Подобные оценки, безусловно, были неприятны самолюбивому писателю, хоть он и не подавал виду – утверждая, что его "никогда не волновала глупость или желчность критиков". Впрочем, надо полагать, гораздо больше его волновало и раздражало другое. Добившись всемирной славы, писатель волей-неволей стал общественным достоянием и в какой-то мере оказался безвластным по отношению к собственным творениям: зажив самостоятельной жизнью, все больше отрешаясь от породившей их авторской воли, они обрастали множеством противоречивых толкований и превращались в орудия чужого творчества – творчества воспринимающих. Мог ли примириться с этим эгоцентричный художник, мог ли он, уподобляясь Смурову, довольствоваться "зеркальным состоянием", когда самая сокровенная часть его личности – творческое "я", воплотившееся в художественном мире произведения, – живет, причудливо искажаясь и преломляясь в сознании других людей, становясь объектом интерпретаций педантов-литературоведов и газетных критиканов, над которыми он так любил потешаться, утверждая, что пишет исключительно для себя и "сотни маленьких Набоковых"?
"Если я не хозяин своей жизни, не деспот своего бытия, то никакая логика и ничьи экстазы не разубедят меня в невозможной глупости моего положения", – слова, вложенные Набоковым в уста Германа Карловича, в полной мере характеризуют и его собственное мироощущение. Не случайно же тема самоидентификации, обретения и утраты человеком собственного "я" проходит через все творчество писателя, по-разному осмысляясь в его лучших произведениях ("Защита Лужина", "Соглядатай", "Отчаяние", "Дар", "Истинная жизнь Себастьяна Найта", "Бледный огонь").
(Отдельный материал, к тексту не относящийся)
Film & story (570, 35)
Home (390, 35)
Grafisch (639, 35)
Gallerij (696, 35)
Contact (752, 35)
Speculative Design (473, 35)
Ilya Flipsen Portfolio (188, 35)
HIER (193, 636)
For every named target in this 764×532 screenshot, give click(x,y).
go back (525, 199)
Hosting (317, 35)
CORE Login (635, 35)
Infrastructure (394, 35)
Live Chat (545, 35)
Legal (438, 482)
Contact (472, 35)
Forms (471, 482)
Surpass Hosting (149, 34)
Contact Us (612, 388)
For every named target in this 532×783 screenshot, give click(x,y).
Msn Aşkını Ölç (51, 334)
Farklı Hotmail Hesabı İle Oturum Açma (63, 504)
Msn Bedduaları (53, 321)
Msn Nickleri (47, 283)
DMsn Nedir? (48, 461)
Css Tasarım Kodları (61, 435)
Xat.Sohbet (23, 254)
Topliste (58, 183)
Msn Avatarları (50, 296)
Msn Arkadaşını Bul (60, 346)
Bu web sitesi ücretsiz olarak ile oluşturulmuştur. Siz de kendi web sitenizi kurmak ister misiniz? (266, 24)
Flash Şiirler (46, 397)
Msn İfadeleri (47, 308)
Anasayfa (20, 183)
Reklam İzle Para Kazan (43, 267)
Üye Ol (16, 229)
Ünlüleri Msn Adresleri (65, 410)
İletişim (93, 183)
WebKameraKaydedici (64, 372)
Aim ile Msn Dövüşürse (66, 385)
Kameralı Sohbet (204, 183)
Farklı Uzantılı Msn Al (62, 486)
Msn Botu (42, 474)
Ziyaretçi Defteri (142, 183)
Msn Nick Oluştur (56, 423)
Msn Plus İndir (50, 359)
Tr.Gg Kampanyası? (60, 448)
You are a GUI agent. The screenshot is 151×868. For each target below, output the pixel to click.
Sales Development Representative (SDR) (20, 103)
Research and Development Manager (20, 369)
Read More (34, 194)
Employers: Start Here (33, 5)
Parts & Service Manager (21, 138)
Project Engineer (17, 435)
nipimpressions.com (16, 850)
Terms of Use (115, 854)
Таким образом, созданная Набоковым "публичная персона" может восприниматься не только как средство для реализации стратегии успеха и защиты от произвола чужих интерпретаций, но и как способ самоидентификации, оформления и воссоздания писателем своего многоликого и текучего "я".
* * *
С пугающей убедительностью "литературная личность" Набокова материализовалась на страницах предисловий к английским переводам его русских произведений (сюда же можно приплюсовать послесловие к американскому изданию "Лолиты" и предисловие к третьему изданию "Под знаком незаконнорожденных"), а также в многочисленных интервью, щедро раздававшихся корреспондентам разнокалиберных изданий – от глянцевитых монстров, типа "Тайм" и "Вог", до малотиражных литературоведческих ежеквартальников.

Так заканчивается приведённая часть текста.